> **OBJECTIVE**: Copy the data from the line containing "Screen dimensions: 1456x819" through the line containing "click(733, 136)", both included, and keep the request text as it is. Multiply every number in the answers (the click coordinates) by 2.35 and round each one to a whole number, with halves rounding up.

> **RECORDS PROVIDED**:
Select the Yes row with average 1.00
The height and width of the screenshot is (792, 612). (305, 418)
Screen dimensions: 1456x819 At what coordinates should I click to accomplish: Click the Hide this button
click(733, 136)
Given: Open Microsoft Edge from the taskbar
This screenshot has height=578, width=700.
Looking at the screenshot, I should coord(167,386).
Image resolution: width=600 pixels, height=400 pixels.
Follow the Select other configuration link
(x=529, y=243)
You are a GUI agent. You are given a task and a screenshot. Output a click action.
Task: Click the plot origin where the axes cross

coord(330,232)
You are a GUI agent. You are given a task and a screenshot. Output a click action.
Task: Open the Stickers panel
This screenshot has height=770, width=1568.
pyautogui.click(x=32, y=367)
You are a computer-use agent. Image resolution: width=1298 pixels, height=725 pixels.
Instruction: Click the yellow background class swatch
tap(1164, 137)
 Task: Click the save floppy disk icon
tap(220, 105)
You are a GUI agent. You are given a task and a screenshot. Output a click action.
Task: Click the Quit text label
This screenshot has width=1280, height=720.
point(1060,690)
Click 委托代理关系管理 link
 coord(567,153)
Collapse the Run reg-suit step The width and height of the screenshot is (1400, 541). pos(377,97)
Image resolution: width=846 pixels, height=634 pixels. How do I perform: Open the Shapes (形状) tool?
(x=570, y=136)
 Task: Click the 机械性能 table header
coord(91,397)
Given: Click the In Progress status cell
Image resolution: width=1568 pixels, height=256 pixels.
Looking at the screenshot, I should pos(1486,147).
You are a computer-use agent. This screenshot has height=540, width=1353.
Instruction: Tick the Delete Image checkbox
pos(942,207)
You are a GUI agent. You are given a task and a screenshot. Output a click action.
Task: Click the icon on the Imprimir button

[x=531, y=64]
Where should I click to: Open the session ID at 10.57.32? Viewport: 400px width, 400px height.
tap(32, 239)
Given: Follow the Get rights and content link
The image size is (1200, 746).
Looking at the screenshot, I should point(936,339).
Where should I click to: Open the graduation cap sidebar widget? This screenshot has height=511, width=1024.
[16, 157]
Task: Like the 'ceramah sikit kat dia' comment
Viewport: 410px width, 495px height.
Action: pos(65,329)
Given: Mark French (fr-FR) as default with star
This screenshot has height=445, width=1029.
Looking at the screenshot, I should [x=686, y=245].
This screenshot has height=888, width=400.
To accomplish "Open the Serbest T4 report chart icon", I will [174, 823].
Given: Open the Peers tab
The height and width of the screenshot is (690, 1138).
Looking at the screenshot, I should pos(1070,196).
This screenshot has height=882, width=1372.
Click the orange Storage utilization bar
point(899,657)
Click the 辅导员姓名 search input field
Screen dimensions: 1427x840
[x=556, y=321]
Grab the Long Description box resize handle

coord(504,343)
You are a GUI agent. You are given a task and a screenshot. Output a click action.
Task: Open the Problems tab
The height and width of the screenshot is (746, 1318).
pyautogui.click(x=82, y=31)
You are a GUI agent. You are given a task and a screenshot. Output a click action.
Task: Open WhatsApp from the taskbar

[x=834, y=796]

> **RESULT FOR THIS EXERCISE**:
Screen dimensions: 1456x819 At what coordinates should I click to accomplish: Click the Hide this button
click(1723, 320)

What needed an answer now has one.